As it stands, the UK will cease to be a member state of the European Union as of 30 March 2019.

On 24 November 2018 the UK and the EU agreed to enter into a Withdrawal Agreement. The Withdrawal Agreement provides in Article 127 (6) that during a transition period from 30 March 2019 to 31 December 2020 any reference in EU law to a Member State of the EU shall include the UK and accordingly the legal position of economic operators from the UK as of today would in principle continue to apply during the transition period, provided that the Withdrawal Agreement is finally adopted and entered into by the UK and the EU.

However, the final adoption of the Withdrawal Agreement requires the consent of and ratification by the Houses of Parliament in the UK. The vote in the House of Commons in the UK scheduled for 11 December 2018 was postponed. The House of Commons returned on 7 January 2019 and will resume debate on 9 January 2019. It is expected that the vote in the House of Commons will take place week beginning 14 January 2019. At the time of writing, it is unknown if the House of Commons will vote in favour of the Withdrawal Agreement. If the vote is unsuccessful, the UK may leave the EU without a deal.

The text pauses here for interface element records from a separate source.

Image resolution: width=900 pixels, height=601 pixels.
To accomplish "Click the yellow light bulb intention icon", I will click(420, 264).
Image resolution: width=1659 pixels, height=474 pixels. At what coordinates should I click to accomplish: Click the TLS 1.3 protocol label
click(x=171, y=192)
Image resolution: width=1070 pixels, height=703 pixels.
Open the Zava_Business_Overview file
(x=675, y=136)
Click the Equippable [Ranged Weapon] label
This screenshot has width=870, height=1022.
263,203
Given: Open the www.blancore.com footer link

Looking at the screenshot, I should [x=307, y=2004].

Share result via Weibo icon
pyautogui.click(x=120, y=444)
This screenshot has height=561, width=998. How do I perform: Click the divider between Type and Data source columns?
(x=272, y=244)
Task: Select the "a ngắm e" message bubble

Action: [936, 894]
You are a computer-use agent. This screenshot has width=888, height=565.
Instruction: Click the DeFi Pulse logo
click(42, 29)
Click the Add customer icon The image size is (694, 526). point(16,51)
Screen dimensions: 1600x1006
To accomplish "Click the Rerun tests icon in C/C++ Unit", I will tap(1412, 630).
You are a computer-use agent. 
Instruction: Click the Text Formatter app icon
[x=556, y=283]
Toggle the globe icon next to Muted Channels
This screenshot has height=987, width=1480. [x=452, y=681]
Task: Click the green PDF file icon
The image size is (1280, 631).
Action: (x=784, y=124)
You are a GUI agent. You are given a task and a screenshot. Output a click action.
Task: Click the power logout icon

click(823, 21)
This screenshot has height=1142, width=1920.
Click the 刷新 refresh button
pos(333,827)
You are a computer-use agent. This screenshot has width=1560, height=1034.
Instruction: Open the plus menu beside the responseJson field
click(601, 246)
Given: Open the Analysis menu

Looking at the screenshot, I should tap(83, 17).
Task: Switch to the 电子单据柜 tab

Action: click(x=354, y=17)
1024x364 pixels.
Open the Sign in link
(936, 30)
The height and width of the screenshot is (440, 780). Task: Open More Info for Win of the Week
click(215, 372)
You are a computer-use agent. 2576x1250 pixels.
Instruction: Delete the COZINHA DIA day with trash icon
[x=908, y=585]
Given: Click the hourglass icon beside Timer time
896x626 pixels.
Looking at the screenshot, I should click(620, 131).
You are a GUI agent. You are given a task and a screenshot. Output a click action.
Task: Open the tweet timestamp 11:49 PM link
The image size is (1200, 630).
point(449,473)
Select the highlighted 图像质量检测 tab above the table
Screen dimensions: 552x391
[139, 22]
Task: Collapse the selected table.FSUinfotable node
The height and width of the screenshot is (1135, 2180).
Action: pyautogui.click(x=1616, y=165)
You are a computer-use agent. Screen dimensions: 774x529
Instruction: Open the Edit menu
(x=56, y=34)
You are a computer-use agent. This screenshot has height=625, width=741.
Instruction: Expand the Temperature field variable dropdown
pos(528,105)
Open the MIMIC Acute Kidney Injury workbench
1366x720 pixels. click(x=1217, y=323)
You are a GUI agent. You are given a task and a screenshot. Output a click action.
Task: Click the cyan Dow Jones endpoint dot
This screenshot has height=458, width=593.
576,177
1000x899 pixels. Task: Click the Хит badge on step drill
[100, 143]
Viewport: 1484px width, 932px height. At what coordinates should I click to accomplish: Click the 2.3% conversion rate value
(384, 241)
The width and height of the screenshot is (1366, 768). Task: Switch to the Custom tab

In such case, the transition period will not come into force and UK economic operators, as well as goods and services from the UK, will be treated like any other Third Country economic operator, goods and services as of 30 March 2019.

The approach of the EU Commission in respect of contingency measures is express and straightforward. The EU Commission takes the point of view that market participants had sufficient time to prepare for a no-deal Brexit and the EU Commission has prepared all operators for the consequences of such by issuing a huge amount of preparedness notices. The bulk of them having been published at the beginning of 2018 and a reiteration thereof in July 2018.

By having done so the EU has strived to prepare itself for any potential future litigation in respect of claims relating to a potential breach of the general principle of trust (Vertrauensschutz) which is part of the EU wide principle of the rule of law (Rechtsstaatsprinzip) and claims relating to existing investment protection rules.

In its Memo of 19 December 2018 on “Questions and Answers: the consequences of the United Kingdom leaving the European Union without a ratified Withdrawal Agreement (no deal Brexit)”, the EU Commission states that contingency measures will in principle be unilateral (to some extent requiring reciprocity from the UK but without any further negotiations) and shall be strictly limited to what is necessary to deal with major disruptions and that contingency measures cannot remedy delays that could have been avoided by preparedness measures and timely action by relevant market participants.

Accordingly, the EU Commission has restricted itself as of 19 December 2018 to only taking very narrow measures in respect of a no-deal Brexit on 30 March 2019:

  • Rules for basic resident permits in the EU27 for UK persons
  • Rules for bare bone air traffic
  • Rules for basic road haulage
  • Rules for allowing private UK cars to be used in the EU27
  • Basic minimal rules in favour of EU banks relating to access to UK central clearing counterparties and UK central security depositories and the regulatory treatment of derivative contracts.
  • Economic Operators are allowed to apply prior to 29 March 2019 for authorisations and access to Customs IT Systems for the Customs and Border controls which will apply as of 30 March 2019.

Finally, the EU Commission Memo of 19 December 2018 states that the above minimal contingency measure do not apply to Gibraltar.

Whether the EU Commission position will change in the next weeks is an open issue, but a change of the general principle described above is not likely.